Almost everyone in Argentina now knows someone who has disappeared or been arrested or tortured. Even military men have, by the intervention of military friends, been called to receive the corpses of their children, corpses which might otherwise have been destroyed or thrown away, sometimes to roll ashore, mutilated and decomposing, at Montevideo, on the other side of the Río de la Plata. One woman was sent the hands of her daughter in a shoe box.

There is still, for the distinguished, or well-known, legal arrest on specific charges. But below that there is no law. People are taken away and no one is responsible. The army refers inquirers to the police, and the police refer them back to the army.
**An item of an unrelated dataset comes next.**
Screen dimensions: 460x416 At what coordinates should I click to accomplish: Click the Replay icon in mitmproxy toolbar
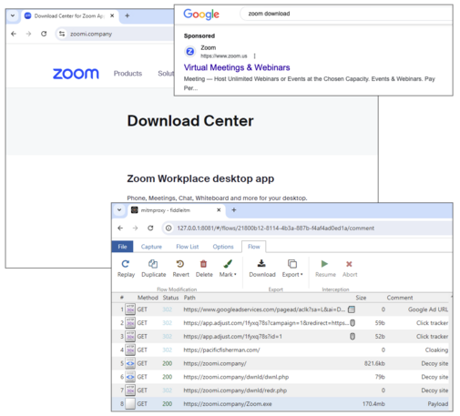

A special language has developed: an anxious father might be told that his son’s case is “closed.” No one really knows who does what or why; it is said that anyone can now be made to disappear, for a price.

Buenos Aires is full of shocked and damaged people who can think now only of flight, who find it no longer possible to take sides, who can see no cause in Argentina and can acknowledge at last the barbarism by which they have for long been surrounded, the barbarism they had previously been content to balance against the knowledge of their own security and the old Argentine lure of the spacious rich land, easy money and abundant meat, the lure expressed in the words that so often in Argentina
close a discussion:
“Todavía aquí se vive mejor.”
“Still, you live better here.”

Barbarism, in a city which has thought of itself as European, in a land which, because of that city, has prided itself on its civilization. Barbarism because of that very idea: civilization felt as something far away, magically kept going by others: the civilization of Europe divorced from any idea of an intellectual life and equated with the goods and fashions of Europe: civilization felt as something purchasable, something always there, across the ocean, for the man or woman with enough money: an attitude not far removed from that of the politician of a new country who, while fouling his own nest, feathers another abroad, in a land of law.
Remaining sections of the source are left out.